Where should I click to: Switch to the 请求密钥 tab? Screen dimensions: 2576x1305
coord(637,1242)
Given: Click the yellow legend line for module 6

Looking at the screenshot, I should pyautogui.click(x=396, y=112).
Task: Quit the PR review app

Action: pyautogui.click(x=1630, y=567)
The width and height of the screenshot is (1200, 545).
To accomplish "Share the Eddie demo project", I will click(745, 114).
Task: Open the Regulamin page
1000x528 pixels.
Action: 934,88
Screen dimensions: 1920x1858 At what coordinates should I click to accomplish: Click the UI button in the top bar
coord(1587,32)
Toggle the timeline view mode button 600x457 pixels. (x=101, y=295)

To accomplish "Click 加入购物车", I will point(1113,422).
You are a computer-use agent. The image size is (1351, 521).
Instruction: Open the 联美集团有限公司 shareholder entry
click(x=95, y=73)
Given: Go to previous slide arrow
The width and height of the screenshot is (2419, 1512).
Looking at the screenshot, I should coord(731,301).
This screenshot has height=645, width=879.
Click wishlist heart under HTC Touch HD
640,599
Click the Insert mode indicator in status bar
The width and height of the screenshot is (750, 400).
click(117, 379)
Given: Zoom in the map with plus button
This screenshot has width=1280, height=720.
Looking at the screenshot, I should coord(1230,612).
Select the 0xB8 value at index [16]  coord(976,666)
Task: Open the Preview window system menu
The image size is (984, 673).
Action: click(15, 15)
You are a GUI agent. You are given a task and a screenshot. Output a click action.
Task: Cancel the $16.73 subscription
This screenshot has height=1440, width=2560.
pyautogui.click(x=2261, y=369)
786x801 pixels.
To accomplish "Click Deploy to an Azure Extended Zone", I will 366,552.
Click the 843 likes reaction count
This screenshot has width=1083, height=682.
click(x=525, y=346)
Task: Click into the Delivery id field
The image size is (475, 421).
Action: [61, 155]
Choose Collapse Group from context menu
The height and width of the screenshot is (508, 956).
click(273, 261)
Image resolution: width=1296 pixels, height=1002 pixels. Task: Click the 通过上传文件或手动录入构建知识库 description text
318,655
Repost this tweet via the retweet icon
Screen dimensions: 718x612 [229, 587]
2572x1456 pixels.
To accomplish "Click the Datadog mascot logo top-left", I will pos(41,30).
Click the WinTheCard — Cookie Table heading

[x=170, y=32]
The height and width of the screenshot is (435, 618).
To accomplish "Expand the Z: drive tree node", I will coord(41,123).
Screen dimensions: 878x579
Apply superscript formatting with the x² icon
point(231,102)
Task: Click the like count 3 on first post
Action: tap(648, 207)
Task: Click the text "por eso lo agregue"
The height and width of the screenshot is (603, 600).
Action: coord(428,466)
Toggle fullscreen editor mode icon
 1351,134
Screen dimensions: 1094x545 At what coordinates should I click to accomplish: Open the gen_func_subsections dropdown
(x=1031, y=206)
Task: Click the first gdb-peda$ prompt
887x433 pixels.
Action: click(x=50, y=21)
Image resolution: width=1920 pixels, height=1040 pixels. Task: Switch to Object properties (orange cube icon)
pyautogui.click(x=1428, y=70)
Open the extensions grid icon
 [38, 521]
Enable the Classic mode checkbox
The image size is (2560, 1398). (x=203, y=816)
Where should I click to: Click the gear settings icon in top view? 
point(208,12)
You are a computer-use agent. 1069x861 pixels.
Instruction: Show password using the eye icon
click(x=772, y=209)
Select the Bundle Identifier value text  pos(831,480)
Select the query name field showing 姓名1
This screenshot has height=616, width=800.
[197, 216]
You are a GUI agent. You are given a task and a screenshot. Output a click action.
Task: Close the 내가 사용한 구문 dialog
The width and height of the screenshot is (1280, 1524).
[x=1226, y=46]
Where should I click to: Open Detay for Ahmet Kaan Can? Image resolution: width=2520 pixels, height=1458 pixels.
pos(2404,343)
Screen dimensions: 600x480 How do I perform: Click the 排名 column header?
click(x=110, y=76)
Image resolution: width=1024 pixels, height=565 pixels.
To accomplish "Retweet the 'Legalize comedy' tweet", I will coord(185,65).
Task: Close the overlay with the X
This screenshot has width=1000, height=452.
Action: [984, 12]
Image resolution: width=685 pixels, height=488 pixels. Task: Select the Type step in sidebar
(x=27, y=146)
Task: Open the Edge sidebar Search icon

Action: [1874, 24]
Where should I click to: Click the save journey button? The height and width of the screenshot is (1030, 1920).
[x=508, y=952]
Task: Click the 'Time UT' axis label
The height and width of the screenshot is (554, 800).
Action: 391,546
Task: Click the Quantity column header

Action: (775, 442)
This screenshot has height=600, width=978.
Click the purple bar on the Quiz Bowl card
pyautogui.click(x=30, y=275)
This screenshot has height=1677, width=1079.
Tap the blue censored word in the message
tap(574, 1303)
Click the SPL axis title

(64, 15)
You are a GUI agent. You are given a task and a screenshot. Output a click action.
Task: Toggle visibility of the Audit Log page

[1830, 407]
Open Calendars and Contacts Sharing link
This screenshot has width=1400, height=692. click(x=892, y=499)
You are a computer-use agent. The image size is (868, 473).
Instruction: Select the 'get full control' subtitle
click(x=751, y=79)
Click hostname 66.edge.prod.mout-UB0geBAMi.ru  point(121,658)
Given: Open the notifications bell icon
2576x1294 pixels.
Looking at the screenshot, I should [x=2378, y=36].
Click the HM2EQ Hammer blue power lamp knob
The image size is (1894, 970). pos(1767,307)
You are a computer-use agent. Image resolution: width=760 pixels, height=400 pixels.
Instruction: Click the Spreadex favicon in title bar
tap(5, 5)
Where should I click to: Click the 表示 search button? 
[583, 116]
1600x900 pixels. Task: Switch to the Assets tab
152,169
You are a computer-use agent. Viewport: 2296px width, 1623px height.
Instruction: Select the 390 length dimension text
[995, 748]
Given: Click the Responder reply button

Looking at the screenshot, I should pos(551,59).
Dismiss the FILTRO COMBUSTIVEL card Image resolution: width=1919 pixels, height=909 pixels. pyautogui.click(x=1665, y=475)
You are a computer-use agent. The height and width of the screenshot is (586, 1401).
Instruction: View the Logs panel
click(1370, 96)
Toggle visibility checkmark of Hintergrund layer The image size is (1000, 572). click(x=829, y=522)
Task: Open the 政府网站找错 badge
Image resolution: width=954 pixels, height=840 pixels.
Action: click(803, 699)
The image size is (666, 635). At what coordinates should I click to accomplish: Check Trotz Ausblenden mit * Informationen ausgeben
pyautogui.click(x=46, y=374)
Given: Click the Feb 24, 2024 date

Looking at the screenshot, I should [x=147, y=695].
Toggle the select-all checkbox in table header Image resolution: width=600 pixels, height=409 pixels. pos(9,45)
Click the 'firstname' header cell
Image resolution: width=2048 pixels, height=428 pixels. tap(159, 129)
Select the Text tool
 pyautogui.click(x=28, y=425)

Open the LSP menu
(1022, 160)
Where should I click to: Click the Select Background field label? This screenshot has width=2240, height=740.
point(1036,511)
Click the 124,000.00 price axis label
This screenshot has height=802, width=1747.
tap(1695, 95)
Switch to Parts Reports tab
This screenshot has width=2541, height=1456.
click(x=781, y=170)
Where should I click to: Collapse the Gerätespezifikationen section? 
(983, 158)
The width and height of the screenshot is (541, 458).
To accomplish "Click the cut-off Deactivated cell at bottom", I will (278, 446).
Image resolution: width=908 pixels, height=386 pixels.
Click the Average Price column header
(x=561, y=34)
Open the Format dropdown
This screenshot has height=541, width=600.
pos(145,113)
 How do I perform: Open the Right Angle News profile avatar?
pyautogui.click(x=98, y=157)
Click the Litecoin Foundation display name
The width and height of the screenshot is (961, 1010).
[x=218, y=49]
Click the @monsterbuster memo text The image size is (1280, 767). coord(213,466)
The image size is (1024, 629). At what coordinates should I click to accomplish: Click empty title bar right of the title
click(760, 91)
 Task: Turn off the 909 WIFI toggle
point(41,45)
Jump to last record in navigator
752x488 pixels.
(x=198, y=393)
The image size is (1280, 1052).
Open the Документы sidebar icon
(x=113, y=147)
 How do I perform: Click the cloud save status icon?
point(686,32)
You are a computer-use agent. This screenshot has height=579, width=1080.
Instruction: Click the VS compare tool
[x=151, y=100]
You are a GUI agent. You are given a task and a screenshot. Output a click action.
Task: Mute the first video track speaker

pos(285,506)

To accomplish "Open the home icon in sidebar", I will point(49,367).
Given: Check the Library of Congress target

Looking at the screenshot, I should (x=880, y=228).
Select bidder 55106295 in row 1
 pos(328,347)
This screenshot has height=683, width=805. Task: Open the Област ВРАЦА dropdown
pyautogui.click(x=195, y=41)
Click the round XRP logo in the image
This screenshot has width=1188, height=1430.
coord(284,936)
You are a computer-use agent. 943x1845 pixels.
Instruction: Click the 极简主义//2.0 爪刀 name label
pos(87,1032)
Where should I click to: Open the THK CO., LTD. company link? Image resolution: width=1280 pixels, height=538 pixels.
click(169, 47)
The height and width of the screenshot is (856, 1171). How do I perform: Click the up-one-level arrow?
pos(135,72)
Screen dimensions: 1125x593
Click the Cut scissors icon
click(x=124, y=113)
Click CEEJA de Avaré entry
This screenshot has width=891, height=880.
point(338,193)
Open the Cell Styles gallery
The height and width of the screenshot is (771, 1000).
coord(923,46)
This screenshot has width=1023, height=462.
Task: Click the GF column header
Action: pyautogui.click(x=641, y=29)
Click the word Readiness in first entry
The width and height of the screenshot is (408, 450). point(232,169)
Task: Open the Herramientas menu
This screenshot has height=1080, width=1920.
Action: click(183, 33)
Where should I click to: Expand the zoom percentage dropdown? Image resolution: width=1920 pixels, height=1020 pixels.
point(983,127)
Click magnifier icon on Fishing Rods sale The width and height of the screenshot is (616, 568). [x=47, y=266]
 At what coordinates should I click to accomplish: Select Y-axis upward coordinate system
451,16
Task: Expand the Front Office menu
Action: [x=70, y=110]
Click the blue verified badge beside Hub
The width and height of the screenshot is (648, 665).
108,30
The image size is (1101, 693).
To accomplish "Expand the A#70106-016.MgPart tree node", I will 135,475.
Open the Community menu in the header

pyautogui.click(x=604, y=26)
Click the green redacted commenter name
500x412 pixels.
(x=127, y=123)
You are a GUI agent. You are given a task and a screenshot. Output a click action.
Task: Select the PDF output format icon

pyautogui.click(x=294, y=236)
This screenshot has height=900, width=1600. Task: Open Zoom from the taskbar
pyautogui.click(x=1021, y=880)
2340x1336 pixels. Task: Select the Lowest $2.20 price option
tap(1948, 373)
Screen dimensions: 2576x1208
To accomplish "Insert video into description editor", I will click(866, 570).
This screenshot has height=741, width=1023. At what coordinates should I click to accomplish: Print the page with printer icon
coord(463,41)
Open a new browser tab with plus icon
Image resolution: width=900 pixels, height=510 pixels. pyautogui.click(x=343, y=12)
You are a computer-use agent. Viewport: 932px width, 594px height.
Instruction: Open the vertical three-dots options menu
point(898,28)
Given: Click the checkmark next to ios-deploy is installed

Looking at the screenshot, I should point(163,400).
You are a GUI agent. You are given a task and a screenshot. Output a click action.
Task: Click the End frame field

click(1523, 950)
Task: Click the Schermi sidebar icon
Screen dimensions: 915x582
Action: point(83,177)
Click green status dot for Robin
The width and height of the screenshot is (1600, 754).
※ ※ ※
**Task prompt**
Please quote the entries from the line with "Task: Open the Edge sidebar Search icon" up to and including the line with "This screenshot has width=1400, height=692.", unchanged.

**Reply to the task**
Task: Open the Edge sidebar Search icon

Action: [1874, 24]
Where should I click to: Click the save journey button? The height and width of the screenshot is (1030, 1920).
[x=508, y=952]
Task: Click the 'Time UT' axis label
The height and width of the screenshot is (554, 800).
Action: 391,546
Task: Click the Quantity column header

Action: (775, 442)
This screenshot has height=600, width=978.
Click the purple bar on the Quiz Bowl card
pyautogui.click(x=30, y=275)
This screenshot has height=1677, width=1079.
Tap the blue censored word in the message
tap(574, 1303)
Click the SPL axis title

(64, 15)
You are a GUI agent. You are given a task and a screenshot. Output a click action.
Task: Toggle visibility of the Audit Log page

[1830, 407]
Open Calendars and Contacts Sharing link
This screenshot has width=1400, height=692. click(x=892, y=499)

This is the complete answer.